BEGIN

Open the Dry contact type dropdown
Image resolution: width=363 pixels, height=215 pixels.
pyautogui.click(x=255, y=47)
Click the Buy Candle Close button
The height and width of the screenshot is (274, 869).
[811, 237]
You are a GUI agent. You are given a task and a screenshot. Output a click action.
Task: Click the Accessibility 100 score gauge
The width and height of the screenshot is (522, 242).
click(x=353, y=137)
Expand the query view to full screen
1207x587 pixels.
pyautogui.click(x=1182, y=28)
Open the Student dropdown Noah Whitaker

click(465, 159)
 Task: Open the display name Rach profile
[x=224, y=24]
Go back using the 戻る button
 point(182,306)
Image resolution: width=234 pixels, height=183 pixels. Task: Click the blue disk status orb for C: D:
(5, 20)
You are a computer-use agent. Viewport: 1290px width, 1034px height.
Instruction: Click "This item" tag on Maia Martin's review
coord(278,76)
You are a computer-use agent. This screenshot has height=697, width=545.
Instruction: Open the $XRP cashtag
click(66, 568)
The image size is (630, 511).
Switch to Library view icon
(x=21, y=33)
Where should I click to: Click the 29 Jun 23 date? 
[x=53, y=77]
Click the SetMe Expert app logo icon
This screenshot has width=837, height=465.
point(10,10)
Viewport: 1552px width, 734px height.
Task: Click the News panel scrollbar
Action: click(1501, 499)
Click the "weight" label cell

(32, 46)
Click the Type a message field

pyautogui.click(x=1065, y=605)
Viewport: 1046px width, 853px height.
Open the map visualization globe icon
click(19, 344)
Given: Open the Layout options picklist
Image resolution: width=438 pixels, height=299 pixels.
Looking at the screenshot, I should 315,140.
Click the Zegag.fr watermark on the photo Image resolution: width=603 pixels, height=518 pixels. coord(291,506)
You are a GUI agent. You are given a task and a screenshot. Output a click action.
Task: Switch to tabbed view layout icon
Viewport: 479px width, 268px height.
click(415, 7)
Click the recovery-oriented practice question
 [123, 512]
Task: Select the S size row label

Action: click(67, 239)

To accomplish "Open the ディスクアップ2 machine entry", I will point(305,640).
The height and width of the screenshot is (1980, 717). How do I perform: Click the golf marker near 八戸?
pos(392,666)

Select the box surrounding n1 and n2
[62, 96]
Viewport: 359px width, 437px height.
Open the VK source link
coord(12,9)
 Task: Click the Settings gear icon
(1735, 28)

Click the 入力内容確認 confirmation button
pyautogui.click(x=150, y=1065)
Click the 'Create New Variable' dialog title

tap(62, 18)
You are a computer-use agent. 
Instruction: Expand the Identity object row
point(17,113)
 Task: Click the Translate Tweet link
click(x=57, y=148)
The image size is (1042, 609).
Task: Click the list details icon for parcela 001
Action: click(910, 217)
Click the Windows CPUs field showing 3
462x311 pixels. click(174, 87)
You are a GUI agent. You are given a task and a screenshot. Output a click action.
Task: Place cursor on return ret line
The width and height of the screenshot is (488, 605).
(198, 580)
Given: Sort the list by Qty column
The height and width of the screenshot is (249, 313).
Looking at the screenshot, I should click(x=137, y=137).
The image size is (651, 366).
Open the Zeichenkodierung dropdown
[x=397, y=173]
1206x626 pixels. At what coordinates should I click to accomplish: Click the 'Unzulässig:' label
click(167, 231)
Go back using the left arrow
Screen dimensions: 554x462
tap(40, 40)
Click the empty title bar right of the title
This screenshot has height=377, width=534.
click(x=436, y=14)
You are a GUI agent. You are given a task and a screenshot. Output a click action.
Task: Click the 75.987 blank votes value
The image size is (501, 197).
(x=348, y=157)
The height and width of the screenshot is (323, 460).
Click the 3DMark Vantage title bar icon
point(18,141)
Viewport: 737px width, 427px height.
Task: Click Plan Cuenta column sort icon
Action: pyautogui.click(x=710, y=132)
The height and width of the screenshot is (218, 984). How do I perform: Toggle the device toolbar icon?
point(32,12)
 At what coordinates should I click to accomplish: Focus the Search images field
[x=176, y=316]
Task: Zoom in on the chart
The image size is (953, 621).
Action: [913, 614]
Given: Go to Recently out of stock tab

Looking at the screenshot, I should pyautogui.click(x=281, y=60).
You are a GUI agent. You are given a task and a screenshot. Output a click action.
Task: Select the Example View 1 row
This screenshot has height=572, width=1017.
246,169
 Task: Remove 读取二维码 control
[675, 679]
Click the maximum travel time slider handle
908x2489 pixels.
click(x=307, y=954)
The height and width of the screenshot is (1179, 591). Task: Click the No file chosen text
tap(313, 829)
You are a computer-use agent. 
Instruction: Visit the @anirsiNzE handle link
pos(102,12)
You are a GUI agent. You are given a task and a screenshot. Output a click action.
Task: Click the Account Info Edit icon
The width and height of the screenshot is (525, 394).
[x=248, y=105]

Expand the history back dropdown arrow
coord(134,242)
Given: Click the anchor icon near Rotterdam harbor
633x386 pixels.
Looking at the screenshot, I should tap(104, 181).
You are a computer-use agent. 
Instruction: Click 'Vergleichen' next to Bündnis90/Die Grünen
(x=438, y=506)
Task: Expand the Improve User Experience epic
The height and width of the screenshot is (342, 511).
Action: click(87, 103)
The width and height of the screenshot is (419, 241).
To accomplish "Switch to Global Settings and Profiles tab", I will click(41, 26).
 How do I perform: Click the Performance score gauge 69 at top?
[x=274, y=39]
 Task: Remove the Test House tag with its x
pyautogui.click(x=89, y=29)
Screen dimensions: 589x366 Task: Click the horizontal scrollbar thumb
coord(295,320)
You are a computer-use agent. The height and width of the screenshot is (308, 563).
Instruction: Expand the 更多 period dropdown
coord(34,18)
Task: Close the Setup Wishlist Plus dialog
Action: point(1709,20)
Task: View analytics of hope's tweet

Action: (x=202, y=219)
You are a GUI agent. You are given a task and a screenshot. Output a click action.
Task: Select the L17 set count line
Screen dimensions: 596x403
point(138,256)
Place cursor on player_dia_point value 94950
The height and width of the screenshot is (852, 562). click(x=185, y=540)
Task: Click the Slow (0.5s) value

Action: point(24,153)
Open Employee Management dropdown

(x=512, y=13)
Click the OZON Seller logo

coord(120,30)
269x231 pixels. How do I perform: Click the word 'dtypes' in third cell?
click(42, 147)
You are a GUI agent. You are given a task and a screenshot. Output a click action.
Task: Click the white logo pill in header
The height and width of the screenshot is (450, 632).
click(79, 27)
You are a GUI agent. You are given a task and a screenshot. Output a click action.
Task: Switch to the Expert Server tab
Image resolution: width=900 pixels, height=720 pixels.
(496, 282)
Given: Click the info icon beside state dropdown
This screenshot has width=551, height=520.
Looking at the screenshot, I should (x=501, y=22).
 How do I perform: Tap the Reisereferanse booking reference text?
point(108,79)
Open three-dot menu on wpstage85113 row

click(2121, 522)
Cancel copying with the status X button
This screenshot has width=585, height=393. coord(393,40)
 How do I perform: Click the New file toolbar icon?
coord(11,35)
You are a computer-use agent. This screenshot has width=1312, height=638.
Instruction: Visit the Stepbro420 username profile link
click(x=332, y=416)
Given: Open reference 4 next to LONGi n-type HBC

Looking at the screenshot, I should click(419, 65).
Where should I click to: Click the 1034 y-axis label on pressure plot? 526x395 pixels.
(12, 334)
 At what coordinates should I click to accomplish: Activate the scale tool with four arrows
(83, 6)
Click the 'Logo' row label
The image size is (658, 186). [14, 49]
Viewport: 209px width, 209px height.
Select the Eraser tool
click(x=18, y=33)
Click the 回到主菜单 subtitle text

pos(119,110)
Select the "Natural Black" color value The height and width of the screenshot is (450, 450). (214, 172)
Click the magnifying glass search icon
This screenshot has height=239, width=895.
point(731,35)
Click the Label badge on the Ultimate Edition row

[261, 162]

END

Every line above that holds the word "computer" is to be found and copied.

You are a computer-use agent. Viewport: 1290px width, 1034px height.
You are a computer-use agent. This screenshot has height=697, width=545.
You are a computer-use agent. 
You are a computer-use agent. 
You are a computer-use agent. 
You are a computer-use agent. The height and width of the screenshot is (308, 563).
You are a computer-use agent. This screenshot has width=1312, height=638.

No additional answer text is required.